The 13-year-old girl was in the back seat of a car with her younger brother while her father and his fiancee were outside the car changing a flat tire on Sunday night.
A car slammed into the couple, killing Rick Warrick, 38, of Washington, D.C., and severely injuring Julia Pearce, 28. The girl immediately called 911, and while she was able to answer some questions, she was upset and couldn’t remain calm.
In a recording of the call, the operator interrupts the girl and says, "OK, let’s stop whining. Let’s stop whining, it’s hard to understand you."
The dispatcher didn’t ask the girl’s age and called her “ma’am.”

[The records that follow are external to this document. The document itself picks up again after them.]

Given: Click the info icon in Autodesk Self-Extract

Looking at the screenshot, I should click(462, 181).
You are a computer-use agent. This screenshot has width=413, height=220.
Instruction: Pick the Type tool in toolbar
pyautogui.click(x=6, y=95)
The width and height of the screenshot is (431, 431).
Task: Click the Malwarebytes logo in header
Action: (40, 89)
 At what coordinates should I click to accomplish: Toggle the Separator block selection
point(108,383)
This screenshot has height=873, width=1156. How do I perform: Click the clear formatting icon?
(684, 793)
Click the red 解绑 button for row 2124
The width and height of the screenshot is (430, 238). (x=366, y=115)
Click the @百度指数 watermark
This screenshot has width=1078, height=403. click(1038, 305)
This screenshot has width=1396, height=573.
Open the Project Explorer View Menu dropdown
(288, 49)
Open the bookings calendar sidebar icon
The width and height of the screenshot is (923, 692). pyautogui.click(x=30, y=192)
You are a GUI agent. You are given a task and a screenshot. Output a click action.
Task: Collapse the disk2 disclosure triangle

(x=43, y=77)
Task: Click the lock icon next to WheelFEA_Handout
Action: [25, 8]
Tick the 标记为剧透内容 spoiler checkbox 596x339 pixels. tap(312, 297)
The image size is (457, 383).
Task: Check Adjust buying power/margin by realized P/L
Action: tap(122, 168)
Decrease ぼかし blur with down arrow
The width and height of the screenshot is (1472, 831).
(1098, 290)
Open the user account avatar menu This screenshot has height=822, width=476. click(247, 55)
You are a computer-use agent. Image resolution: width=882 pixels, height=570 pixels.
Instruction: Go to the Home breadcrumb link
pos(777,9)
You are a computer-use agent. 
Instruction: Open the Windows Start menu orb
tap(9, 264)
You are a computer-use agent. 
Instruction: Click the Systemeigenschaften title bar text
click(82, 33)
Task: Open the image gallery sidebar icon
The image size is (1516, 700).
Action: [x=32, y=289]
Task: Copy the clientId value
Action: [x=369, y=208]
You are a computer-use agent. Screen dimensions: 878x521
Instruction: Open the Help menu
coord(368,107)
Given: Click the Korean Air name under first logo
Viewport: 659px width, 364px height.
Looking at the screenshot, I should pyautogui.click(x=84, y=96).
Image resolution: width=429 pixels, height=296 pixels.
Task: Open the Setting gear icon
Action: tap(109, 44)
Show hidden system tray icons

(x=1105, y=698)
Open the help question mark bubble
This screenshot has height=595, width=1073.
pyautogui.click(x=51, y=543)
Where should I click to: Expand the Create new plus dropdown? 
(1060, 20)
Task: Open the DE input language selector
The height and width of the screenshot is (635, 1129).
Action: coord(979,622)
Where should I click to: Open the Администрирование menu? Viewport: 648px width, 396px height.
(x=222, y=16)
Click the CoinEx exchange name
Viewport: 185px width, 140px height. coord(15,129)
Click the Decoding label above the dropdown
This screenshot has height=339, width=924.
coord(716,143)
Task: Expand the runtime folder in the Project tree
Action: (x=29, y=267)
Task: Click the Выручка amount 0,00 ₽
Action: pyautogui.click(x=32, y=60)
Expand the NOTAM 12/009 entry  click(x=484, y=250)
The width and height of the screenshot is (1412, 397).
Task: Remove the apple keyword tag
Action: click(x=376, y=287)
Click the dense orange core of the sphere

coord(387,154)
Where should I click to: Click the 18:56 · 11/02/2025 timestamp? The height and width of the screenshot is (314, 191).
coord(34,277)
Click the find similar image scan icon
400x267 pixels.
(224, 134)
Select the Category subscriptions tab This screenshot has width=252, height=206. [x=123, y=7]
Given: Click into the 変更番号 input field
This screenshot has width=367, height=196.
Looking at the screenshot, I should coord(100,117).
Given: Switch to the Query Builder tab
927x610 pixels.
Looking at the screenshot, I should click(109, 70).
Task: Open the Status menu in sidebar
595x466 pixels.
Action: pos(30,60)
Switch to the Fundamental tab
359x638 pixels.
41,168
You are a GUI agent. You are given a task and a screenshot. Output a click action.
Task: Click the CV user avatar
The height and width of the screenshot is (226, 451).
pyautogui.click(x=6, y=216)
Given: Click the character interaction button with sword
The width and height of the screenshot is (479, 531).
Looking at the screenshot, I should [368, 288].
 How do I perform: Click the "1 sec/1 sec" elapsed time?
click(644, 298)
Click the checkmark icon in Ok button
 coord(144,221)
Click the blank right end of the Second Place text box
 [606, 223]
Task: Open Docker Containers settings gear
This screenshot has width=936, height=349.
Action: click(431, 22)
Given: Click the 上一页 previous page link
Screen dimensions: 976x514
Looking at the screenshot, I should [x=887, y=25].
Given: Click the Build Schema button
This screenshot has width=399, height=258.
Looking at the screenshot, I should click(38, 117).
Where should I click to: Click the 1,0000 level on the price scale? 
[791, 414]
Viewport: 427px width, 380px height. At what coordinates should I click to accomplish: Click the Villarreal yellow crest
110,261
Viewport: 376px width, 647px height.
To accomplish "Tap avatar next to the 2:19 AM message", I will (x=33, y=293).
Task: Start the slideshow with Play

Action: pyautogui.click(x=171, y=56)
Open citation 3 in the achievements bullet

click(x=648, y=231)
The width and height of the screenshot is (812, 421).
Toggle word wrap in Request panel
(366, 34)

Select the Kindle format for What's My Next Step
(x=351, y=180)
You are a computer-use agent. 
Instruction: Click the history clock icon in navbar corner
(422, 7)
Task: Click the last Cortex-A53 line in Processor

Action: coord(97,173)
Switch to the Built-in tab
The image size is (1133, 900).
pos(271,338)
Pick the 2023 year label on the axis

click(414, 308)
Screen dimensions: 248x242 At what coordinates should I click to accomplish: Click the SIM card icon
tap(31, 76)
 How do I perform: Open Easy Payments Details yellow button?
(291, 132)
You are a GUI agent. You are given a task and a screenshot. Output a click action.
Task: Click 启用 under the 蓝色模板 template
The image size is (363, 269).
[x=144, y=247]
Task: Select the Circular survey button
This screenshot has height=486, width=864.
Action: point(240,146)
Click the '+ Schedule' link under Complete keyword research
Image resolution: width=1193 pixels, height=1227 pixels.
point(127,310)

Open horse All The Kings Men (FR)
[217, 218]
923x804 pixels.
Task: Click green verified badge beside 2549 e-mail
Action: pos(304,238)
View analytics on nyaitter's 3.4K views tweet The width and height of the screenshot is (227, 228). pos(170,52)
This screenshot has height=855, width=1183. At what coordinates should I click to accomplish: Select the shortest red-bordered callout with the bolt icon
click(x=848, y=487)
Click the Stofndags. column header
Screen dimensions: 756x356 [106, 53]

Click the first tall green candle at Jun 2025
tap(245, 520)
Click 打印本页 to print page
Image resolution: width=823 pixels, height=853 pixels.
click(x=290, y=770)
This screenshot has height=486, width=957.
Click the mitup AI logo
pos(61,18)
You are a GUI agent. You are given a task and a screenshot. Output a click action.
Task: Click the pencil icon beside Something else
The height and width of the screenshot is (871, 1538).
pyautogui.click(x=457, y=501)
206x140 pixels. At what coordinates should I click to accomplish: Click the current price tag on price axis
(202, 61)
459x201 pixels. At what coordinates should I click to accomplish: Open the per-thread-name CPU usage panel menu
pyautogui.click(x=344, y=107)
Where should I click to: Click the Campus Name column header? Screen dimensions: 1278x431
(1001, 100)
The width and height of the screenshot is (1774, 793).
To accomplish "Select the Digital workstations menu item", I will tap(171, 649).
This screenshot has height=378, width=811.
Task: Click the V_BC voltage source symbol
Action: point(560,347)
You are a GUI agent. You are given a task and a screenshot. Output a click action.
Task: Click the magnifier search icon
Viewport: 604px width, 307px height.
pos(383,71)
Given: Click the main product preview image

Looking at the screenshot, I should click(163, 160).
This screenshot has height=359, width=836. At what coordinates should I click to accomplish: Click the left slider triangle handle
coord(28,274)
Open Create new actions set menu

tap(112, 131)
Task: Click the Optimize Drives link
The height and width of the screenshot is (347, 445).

NBC 4 reported that the girl asked the 911 operator if they could hurry up, and the dispatcher said, “Ma’am, stop yelling. I need a location.”
“I think, to some degree, it was a poor choice of words,” Capt. Russ Davies, with the Anne Arundel Fire Department, told NBC. “However, what he was attempting to do was to get her attention to try to be able to start ascertaining information from her. It was pretty clear at that point that they didn’t know where they were.”
The accident location was determined through the 911 system, NBC said.
Police are still looking for information about the car that hit Warrick and Pearce.
"It's hard on me, and I think the right thing will be to do just to turn yourself in. Accidents happen and we understand," Scharmaine Ferrell-Anthony, Warrick’s mother, told NBC. "It was a tragic accident."